When user says you're going down the wrong path:
1. **Stop immediately**
2. **Ask what they're observing** that led them to that conclusion
3. **Add instrumentation** to verify their insight
4. **Observe output** and adjust approach

User knows their system. When they suggest simple/obvious solutions, they're usually right. Don't overthink it.

## Remember

- Debugging is a science, not guesswork
- Evidence before hypothesis
- Observation before solution
- Simple instrumentation > complex theories
- Listen to user clues

**The goal:** Produce specific data that fully explains the issue, then the fix becomes obvious.

---

Sources:
- [A systematic approach to debugging](https://ntietz.com/blog/how-i-debug-2023/)
- [Observability-based Debugging Mindset](https://mohitkarekar.com/posts/2024/observability-debugging/)
- [MIT 6.031: Debugging](http://web.mit.edu/6.031/www/fa17/classes/13-debugging/)

Overview

This skill teaches an observability-first debugging methodology that eliminates guessing and speculation. It shows how to add targeted instrumentation to gather the exact data needed to explain a failure. Emphasis is on evidence before hypothesis and observation before solution.

How this skill works

The skill walks through a reproducible protocol: reproduce the symptom, add logging/prints/assertions to reveal inputs, branches, and external responses, then run and inspect the captured output. Based on that evidence you form a testable hypothesis, run minimal experiments, and iterate until the root cause is found. It includes concrete techniques for command-line tools, code, network calls, file operations, and environment issues.

When to use it

  • Investigating crashes, non-zero exit codes, or uncaught exceptions
  • Troubleshooting failing tests or unexpected return values
  • Diagnosing API errors, 4xx/5xx responses, or malformed payloads
  • Finding missing files, wrong working directories, or path issues
  • Debugging flakey or timing-dependent behavior (race conditions)

Best practices

  • Reproduce and document the exact symptom before changing code (copy error messages and steps)
  • Add observability first — print inputs, intermediate values, return values, and branch choices
  • Make hypotheses only after you have evidence; your hypothesis must explain all observed facts
  • Change one thing at a time and verify with instrumentation to know what fixed it
  • Prefer simple, direct output (print/log/assert) over complex guessing; capture full request/response data for network issues

Example use cases

  • A unit test reports "Expected 3, got undefined": add prints inside the test and target function to see where undefined originates
  • API POST returns 400: log URL, headers, payload, status, and response body to find the malformed field
  • FileNotFoundError: print cwd, directory listing, absolute path, and existence checks to reveal path mismatch
  • Intermittent race condition: add entry/exit logs around suspected sections and timestamp outputs to observe ordering
  • Deployment environment bug: log environment vars, PATH, and tool versions to spot configuration differences

FAQ

What if adding logs changes behavior (heisenbug)?

Keep logs minimal and deterministic (timestamps, ids).

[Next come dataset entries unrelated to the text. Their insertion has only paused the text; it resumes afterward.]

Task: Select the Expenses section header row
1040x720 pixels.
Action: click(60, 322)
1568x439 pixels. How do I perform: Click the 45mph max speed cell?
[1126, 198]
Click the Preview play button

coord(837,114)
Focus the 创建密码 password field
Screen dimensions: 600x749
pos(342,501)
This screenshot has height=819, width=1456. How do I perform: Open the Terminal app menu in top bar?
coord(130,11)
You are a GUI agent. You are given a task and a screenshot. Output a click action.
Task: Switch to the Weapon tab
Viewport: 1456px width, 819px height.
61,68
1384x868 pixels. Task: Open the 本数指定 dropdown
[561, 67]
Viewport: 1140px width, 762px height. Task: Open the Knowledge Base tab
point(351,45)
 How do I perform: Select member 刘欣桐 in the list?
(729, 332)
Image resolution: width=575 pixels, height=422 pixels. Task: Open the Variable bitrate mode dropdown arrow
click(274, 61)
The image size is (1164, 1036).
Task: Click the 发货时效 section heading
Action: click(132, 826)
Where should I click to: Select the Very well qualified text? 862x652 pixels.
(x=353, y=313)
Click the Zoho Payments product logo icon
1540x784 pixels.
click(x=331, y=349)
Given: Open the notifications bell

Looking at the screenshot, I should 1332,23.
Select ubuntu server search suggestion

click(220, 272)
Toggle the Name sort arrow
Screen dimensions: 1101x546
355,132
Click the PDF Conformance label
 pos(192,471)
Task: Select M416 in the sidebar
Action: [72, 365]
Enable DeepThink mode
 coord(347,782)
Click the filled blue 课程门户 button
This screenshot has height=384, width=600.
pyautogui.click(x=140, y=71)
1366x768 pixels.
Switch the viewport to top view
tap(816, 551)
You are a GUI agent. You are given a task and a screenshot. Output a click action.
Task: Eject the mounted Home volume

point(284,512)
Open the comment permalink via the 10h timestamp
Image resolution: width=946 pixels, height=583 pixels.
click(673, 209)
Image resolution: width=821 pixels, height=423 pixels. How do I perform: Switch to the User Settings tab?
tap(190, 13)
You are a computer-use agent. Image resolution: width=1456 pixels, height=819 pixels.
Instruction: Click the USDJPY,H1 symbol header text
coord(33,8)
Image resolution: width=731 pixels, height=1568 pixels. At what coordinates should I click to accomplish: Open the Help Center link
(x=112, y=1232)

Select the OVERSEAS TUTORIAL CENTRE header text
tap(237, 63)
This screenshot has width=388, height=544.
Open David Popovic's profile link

When timing sensitivity is suspected, add lightweight instrumentation or use deterministic test harnesses; reproduce locally when possible.

How long should I leave instrumentation in production?

Prefer short-lived, targeted instrumentation with structured logs and sampling. If useful long-term, convert to configurable debug logging with levels rather than permanent prints.